Sekarang, aku sadar, Chang akan diangkat menjadi pemimpin sekaligus pemuka agama tanpa bekal apa-apa. Hatiku tersiksa. Aku tak paham penyakit apa yang bersarang di tubuhku. Tabib desa menyerah. Aku juga menyerah. Aku membiarkan takdir berjalan. Aku ingat percakapanku dengan Chang suatu hari. "Chang, apa pendapatmu tentang menjadi pemimpin di tanah timur?"
"Membosankan, kakek jarang bermain denganku. Kakek lebih banyak beribadah atau berkebun. Kakek tidak mengajakku ikut."
"Bukankah menjadi pemimpin itu bagus? Kau menolong orang. Kau menyelesaikan perselisihan para tetangga dan berdoa untuk desa."
"Tapi tidak dibayar."
"Ini kan pelayanan kepada kaum, jadi tidak ada uangnya, hehe. Kakek yakin kamu bisa menjadi pemimpin hebat."
"Kakek akan mengajariku?"
"Kalau kakek sembuh, kakek janji tidak akan menyembunyikan setiap pertanyaan yang datang darimu. Kakek akan mengajarimu banyak hal." Janjiku belum tentu dapat kupenuhi mengingat keadaanku semakin mengkhawatirkan. Aku menutup kamar, mencoba berbaring meredakan sesak.

 Tabib Bertha
            Sejak melihat kakakku sakit keras, aku tertarik memepelajari ilmu pengobatan. Aku berguru kesana kemari, membaca berbagai literatur, dan berkawan dengan petani tanaman obat. Dari mereka, aku mendapat suplai untuk obat-obatan racikanku sendiri. Kota letaknya jauh, tanah timur merupakan tanah terisolir. Dengan memiliki tabib hebat dan gudang obat-obatannya sendiri, penduduk akan tenang. Sebulan sekali aku mengecek daftar tanaman obatku dan membeli sendiri. Berkeliling ke gunung-gunung, dataran rendah maupun dataran tinggi. Demi menghemat waktu, sebagian petani mendatangi dan membawa banyak pilihan tanaman obat untuk kupilih.

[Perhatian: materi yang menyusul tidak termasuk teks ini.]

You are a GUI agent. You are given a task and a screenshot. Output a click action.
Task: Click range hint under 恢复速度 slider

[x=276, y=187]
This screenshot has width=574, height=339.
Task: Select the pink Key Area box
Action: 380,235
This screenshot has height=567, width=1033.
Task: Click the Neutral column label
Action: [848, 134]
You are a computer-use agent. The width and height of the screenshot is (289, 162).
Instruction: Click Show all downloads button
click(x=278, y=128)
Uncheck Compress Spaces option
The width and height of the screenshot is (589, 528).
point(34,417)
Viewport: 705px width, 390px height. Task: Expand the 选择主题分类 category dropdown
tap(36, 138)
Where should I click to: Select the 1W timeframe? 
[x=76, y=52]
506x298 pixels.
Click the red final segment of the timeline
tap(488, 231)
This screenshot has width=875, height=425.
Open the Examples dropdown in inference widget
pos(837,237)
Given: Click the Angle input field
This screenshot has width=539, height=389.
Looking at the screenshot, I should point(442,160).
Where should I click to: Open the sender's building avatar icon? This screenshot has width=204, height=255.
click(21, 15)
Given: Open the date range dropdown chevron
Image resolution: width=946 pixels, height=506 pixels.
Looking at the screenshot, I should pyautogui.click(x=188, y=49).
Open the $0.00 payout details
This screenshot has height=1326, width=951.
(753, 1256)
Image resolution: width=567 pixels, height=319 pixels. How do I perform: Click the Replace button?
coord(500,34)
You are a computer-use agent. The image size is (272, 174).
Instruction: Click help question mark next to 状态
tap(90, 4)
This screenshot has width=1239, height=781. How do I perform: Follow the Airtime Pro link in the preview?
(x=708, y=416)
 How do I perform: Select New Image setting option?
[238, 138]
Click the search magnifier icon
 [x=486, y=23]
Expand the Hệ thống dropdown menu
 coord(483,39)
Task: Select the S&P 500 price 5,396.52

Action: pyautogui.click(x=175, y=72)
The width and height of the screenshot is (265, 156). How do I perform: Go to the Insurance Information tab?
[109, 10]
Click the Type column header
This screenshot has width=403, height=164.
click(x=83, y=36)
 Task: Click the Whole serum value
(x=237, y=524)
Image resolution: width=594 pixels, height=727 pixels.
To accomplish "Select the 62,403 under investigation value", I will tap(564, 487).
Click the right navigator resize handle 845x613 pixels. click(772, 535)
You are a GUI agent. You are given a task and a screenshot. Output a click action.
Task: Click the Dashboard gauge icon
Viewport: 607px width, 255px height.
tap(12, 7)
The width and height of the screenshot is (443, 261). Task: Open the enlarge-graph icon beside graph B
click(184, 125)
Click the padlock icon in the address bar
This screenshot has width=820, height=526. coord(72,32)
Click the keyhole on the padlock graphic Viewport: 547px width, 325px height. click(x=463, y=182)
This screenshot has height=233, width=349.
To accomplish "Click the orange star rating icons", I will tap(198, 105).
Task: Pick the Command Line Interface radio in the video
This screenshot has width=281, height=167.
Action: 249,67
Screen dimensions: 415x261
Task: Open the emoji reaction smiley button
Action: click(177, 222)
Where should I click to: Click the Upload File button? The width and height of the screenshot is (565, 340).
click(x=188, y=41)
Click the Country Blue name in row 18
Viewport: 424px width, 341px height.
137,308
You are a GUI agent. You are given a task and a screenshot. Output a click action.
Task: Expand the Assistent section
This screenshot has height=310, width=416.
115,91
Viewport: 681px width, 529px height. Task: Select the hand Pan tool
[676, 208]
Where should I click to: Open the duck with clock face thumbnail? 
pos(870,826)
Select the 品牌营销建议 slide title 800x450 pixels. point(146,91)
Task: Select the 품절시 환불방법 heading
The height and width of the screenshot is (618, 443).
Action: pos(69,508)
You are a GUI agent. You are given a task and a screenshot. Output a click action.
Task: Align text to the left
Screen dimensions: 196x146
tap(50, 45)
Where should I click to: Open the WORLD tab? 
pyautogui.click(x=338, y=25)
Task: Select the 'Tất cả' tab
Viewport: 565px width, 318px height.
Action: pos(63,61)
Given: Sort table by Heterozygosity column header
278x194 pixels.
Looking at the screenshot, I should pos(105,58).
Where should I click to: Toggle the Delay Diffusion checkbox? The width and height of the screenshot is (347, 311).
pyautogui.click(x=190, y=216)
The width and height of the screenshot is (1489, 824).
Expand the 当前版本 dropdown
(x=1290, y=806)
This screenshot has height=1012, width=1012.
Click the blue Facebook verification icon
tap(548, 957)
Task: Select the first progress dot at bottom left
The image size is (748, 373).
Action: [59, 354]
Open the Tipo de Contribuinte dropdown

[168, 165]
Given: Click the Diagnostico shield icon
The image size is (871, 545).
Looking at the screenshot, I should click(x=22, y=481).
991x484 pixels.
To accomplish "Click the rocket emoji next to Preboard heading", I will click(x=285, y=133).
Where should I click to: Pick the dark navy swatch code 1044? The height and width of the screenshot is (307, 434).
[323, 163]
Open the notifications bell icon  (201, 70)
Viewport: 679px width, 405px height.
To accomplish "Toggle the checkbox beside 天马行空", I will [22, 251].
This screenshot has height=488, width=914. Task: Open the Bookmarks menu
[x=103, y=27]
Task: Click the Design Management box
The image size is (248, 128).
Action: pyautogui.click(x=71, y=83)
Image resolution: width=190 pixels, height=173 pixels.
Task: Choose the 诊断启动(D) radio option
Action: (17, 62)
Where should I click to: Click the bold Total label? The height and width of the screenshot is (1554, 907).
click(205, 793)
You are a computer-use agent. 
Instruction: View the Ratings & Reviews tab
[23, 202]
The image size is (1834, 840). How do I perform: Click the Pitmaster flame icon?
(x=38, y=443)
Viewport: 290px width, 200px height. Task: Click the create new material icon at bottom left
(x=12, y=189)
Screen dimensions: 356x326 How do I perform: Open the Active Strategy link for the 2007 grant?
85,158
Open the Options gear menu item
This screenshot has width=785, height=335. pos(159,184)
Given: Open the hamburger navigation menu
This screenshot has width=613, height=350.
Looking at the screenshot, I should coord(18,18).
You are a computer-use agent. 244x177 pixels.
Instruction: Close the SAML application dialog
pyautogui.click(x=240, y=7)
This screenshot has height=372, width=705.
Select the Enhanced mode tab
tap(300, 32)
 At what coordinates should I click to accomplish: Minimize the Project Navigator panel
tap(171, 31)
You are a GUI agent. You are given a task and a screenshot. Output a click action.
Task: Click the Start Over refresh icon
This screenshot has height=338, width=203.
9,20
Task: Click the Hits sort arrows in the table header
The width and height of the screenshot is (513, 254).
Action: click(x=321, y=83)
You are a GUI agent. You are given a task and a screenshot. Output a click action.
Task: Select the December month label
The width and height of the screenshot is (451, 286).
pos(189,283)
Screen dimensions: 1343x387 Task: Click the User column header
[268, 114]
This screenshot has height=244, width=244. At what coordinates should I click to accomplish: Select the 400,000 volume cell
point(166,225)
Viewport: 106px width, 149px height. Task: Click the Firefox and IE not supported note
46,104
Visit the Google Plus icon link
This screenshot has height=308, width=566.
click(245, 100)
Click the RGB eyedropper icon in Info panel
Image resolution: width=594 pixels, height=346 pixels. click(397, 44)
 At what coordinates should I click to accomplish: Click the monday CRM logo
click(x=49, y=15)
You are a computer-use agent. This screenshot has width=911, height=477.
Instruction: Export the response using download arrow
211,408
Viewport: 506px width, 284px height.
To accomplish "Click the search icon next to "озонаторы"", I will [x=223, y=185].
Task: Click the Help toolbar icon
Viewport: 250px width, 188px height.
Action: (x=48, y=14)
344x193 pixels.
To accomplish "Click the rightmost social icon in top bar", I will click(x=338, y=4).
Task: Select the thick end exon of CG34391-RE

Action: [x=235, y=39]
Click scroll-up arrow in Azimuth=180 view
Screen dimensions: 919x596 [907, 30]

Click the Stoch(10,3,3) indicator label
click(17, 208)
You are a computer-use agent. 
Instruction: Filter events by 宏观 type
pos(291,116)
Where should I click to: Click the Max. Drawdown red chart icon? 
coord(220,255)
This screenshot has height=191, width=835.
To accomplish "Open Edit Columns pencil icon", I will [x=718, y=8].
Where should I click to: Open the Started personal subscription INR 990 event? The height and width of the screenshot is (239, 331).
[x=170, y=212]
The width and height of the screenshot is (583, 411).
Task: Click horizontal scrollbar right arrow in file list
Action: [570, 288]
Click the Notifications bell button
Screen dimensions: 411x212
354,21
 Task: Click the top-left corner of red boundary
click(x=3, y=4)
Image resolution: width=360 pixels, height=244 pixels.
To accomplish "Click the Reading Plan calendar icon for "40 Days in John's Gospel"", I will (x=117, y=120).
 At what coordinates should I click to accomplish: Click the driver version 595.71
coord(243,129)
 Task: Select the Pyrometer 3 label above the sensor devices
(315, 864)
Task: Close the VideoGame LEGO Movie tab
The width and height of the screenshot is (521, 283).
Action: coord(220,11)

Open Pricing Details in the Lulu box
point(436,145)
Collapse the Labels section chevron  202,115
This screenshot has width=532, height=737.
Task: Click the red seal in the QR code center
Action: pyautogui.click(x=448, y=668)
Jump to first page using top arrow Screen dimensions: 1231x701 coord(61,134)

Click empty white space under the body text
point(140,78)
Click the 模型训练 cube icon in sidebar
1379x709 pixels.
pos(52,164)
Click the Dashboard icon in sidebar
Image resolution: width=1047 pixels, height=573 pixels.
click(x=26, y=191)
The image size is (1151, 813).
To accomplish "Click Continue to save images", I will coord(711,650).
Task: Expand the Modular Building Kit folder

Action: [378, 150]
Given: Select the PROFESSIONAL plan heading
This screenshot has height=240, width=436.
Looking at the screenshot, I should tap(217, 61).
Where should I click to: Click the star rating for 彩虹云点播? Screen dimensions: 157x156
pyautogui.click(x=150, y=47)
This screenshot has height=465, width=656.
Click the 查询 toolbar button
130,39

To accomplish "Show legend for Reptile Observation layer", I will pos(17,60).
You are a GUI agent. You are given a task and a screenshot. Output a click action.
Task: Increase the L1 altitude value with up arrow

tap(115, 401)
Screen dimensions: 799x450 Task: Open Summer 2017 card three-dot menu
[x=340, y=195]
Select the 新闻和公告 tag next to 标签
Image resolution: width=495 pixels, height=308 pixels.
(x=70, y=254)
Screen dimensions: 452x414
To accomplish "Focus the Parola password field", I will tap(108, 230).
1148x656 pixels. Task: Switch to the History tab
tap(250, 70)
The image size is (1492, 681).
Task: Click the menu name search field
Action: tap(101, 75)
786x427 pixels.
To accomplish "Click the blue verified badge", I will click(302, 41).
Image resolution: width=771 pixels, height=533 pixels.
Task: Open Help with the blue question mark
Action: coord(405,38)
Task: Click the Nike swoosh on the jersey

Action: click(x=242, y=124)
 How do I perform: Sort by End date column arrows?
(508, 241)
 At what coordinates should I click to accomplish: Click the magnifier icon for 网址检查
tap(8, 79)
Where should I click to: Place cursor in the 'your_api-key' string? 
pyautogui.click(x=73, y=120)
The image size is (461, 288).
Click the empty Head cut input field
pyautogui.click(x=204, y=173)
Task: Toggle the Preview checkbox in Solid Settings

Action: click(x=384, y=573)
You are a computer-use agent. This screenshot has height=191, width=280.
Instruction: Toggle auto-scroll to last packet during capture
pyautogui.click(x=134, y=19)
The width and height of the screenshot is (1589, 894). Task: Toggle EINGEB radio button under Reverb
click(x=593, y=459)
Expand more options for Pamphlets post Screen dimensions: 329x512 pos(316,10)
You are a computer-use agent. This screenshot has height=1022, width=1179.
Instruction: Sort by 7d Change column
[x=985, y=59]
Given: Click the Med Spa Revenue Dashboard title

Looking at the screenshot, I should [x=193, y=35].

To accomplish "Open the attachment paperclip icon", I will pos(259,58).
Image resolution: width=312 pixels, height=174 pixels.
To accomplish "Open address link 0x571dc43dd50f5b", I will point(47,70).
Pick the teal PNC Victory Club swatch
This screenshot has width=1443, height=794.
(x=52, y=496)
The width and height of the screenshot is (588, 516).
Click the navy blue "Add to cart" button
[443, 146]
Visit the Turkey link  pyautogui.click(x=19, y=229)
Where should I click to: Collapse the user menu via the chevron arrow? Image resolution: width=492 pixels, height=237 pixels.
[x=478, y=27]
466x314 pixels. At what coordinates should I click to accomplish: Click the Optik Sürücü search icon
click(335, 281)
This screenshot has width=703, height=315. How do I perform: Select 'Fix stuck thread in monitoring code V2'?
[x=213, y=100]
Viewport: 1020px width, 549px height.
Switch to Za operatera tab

Baru kali ini aku merasa seputus asa pasienku. Entah kemalangan jenis apa yang menguasai Jem, pemimpin tanah timur. Ia sakit dan aku tidak dapat mendefinisikan penyakitnya. Selain demam yang tak kunjung turun dan persedian yang kaku, ia sering muntah darah. Ia mengeluhkan nafasnya sesak dan perutnya sakit. Sudah beragam obat kuberikan, aku berkorespondensi dengan tabib-tabib lain tapi tetap tak ada jawaban yang pasti. Aku tidak mau menambah deritanya. Aku berhenti member obat-obatan dan menyuruhnya beristirahat saja. Kini hari-harinya dihabiskan di tempat tidur. Menyedihkan memang.
            "Adakah sesuatu yang mengganjal batinmu hingga kau menjadi semakin sakit, Jem? Aku yakin sebagai pemimpin tentu langkah kepemimpinanmu tak mulus. Pasti melelahkan menjadi tempat orang bertanya dan mengadu. Namun kemana lagi mereka bicara selain padamu?"
"Bukan, aku tak pernah mengeluhkan pelayananku pada kaumku. Aku bersyukur pada dewa karena diberi umur panjang sehingga bisa menjaga kaumku dalam rentang waktu sangat lama. Aku sedih melihat Chang. Ia tetap tidak mengubah pendiriannya, ia bahkan memohon agar tidak meneruskan kepemimpinanku. Padahal dialah harapanku. Aku memang salah tidak membuatnya terbiasa dengan tanggung jawab. Aku melenakannya dalam masa mudanya. Aku takut ia merasa takut akan masa depannya. Jika ia setakut itu, ia tak kan berhasil melewati tahun-tahun pertamanya."